▸ What to do
Match the word "computer". Return each line of the data below where it appears.

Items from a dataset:
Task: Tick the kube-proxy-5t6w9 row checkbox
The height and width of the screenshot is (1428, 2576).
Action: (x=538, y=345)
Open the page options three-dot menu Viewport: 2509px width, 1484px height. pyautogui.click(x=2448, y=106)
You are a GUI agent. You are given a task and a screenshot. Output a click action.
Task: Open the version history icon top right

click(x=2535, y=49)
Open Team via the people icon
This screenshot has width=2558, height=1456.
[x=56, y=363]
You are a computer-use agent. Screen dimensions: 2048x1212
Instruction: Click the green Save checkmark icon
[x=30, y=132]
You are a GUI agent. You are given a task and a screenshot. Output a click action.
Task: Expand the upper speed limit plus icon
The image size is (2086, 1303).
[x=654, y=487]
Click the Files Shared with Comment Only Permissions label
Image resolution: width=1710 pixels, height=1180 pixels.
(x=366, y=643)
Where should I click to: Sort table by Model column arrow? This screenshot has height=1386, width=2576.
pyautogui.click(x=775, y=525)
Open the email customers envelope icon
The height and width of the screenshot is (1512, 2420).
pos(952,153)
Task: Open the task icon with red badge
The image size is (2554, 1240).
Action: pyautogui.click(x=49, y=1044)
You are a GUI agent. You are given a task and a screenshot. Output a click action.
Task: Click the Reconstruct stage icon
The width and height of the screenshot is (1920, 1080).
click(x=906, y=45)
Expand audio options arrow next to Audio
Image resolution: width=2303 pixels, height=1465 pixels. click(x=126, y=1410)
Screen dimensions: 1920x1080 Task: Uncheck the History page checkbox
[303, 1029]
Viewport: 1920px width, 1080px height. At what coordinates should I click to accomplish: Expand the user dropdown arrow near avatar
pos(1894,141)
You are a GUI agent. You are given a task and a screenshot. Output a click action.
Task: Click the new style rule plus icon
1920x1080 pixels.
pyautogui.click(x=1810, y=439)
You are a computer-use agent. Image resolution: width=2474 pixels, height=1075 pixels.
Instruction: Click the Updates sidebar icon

▸ Answer to the exercise
You are a computer-use agent. Screen dimensions: 2048x1212
You are a computer-use agent. Image resolution: width=2474 pixels, height=1075 pixels.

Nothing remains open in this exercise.